Home Cellebrite Fall 2020 CTF - Part 1 - Tony Mederos
Post
Cancel

Cellebrite Fall 2020 CTF - Part 1 - Tony Mederos

Introduction

On October 18th, 2020, Cellebrite announced on their blog that they were hosting their own capture the flag event. The event began on the October 26th and ended at midnight on the 29th. The CTF was hosted on cellebrite.ctfd.io. Four forensic phone images were provided for analysis and solving the event’s challenges. The archived images can be downloaded from the following links:

Juan Part 1

Juan Part 2

Ruth

Tony

Rene

Images were password protected. An email had to be sent to the Cellebrite CTF team to get the password to the images. to The images provided were two iPhone X images, a Samsung Galaxy A10e, and a Samsung Galaxy S8. Questions were of three varying difficulties with different points rewarded.

  • Level 1 – 10 points each
  • Level 2 – 20 points each
  • Level 3 – 50 or 100 points each

Hints were given for certain questions but also cost a certain number of points to view. A trial copy of Cellebrite Physical Analyzer was provided for two weeks to use for the competition. Again, the Cellebrite CTF team had to be emailed for a license. The trial version of Physical Analyzer lasts for two weeks.

Tony Mederos Galaxy A10e

Extraction Type – 10pts

What type of extraction is this? (Acronym or Full Wording)

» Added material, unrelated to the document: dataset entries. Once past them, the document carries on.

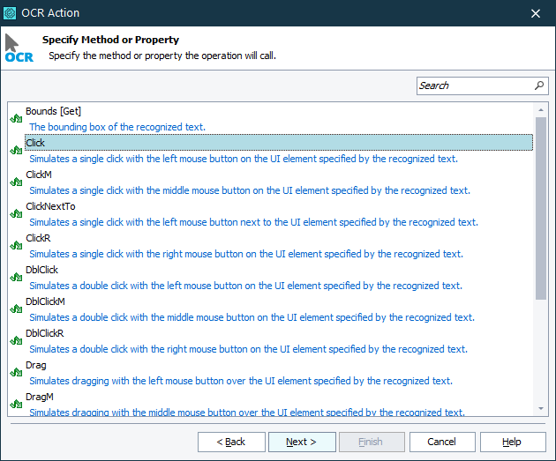Cancel the OCR Action wizard
This screenshot has height=461, width=556.
point(441,442)
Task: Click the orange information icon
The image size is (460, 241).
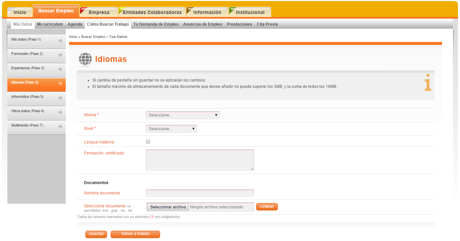Action: tap(428, 83)
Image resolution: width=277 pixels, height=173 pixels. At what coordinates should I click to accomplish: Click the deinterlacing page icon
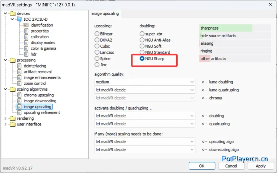(20, 66)
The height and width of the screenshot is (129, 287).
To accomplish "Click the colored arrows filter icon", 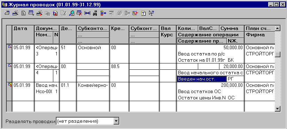I will 103,13.
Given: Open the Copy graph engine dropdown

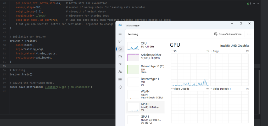Looking at the screenshot, I should click(211, 51).
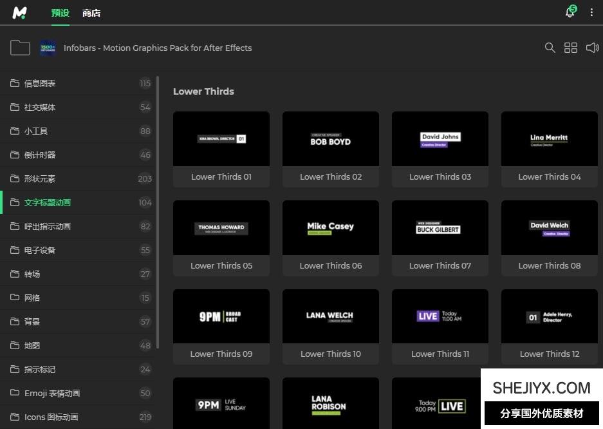This screenshot has height=429, width=603.
Task: Click the sidebar vertical scrollbar
Action: click(158, 213)
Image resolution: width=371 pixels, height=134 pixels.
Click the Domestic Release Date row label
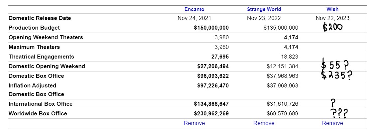point(40,18)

This question appears simple but actually took a few tries to answer properly. Cellebrite appears to list the extraction type right on the Extraction Summary page.

Extraction type

However, File System and File System [ Android ADB ] are not accepted answers.

The correct accepted answer is Full File System.

Operating System – 10pts

What Android Version is this device running? (enter just numerical value)

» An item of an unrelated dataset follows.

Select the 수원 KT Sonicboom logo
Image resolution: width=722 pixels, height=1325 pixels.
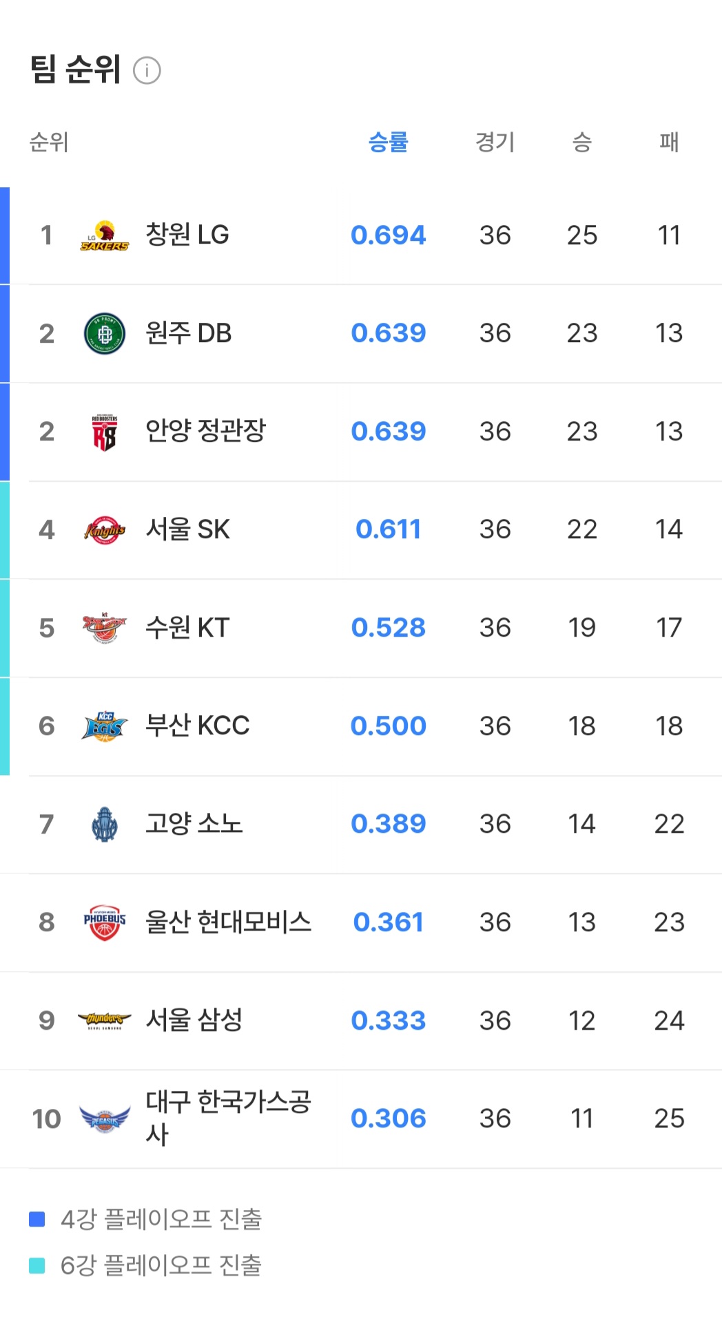pos(104,628)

The OS version can also be seen right in the Extraction Summary tab.

Android OS version

The source of this information is the build.prop file:

Android OS version source

The solution is 10.

Crypto – 10pts

What is the name of the Crypto Currency application?

Simply look under the Installed Applications tab then Cryptocurrency.

Crypto app

com.mycelium.wallet is installed, with the app name being Mycelium and the solution to this question.

Security Patch – 20pts

What Security Patch Level does this device have? (Date Format: MM-DD-YYYY for example: 12-30-2025)

The security patch is also found further down in the build.prop file.

Android security patch

Converting this to the answer format, we get 05-01-2020 as the solution.

Location Location Location – 20pts

Was Tony looking for any houses, if so, in what city?

Hmm. Tony probably tried looking up houses for sale online. Lets check that. Going to the Web History tab and searching for “house” shows Tony visited https://www.realtor.ca/.

House search

Searching for “realtor” shows us a list of all the pages on the website he visited.

Realtor search

These links are viewable in a browser through copying or Control-Clicking on the link in the tab on the right. Several of these links contain specific information Tony was looking for. Viewing them in the browser shows the exact page Tony was looking at.

Houses

This shows that Tony was looking for houses in Vancouver.

Job Search – 20pts

What possible new jobs was Tony looking at?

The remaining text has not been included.